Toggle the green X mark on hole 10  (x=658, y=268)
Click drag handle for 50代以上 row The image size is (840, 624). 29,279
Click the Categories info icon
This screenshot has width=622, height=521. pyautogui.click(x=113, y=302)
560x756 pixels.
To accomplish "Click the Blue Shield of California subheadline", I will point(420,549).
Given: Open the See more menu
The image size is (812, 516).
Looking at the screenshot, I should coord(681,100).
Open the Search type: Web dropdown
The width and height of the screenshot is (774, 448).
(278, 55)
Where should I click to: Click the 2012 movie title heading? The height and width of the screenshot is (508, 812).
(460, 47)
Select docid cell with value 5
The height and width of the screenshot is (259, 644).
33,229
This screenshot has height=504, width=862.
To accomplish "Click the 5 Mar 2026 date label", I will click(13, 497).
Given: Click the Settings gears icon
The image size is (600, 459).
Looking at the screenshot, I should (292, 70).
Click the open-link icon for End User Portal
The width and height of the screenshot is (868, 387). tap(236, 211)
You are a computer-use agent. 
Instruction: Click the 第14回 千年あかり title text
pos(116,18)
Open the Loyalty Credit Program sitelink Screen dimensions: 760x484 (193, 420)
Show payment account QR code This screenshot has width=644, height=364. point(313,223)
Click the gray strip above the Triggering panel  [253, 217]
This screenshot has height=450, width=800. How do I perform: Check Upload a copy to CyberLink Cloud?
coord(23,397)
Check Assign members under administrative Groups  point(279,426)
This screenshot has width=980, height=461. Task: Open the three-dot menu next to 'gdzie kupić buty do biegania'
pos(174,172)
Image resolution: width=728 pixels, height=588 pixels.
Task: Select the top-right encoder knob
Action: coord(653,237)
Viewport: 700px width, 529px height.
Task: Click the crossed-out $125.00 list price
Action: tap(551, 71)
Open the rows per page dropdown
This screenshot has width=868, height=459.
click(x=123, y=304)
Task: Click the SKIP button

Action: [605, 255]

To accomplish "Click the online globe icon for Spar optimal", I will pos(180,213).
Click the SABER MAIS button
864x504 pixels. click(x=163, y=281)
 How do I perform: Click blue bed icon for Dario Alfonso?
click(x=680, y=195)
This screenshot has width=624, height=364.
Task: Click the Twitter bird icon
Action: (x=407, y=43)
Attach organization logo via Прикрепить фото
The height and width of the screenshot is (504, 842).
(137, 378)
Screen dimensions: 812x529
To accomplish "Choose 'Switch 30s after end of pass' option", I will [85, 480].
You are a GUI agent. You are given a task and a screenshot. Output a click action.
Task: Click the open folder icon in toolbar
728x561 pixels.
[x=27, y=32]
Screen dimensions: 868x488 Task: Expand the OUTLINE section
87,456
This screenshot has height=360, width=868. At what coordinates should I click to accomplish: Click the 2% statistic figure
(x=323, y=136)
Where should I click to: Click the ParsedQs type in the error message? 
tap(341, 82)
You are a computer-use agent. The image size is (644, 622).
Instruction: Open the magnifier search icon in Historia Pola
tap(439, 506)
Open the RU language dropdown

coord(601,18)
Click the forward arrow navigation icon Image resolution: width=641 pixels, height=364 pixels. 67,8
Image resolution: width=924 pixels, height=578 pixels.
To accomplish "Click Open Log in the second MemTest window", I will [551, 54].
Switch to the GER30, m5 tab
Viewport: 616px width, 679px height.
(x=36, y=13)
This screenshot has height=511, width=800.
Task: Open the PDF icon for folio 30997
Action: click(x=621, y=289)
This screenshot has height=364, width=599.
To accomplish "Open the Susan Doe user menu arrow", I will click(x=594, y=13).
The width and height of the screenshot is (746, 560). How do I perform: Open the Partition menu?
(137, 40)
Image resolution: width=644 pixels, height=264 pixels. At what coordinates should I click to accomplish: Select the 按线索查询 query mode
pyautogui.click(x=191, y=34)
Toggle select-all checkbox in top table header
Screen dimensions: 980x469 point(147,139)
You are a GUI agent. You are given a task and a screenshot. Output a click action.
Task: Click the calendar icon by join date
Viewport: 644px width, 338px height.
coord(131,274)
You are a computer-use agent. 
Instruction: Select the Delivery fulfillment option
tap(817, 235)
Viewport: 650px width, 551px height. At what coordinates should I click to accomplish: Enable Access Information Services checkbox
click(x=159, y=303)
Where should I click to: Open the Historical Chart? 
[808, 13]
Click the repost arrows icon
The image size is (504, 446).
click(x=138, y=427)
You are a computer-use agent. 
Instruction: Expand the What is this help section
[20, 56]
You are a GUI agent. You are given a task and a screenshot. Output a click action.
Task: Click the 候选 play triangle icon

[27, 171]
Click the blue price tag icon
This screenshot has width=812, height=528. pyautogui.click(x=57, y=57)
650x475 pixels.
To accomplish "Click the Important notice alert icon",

=====

WHAT THE TASK ASKS:
Search the listing above for "Switch" and copy every line that has it.

ANSWER TO THIS EXERCISE:
To accomplish "Choose 'Switch 30s after end of pass' option", I will [85, 480].
Switch to the GER30, m5 tab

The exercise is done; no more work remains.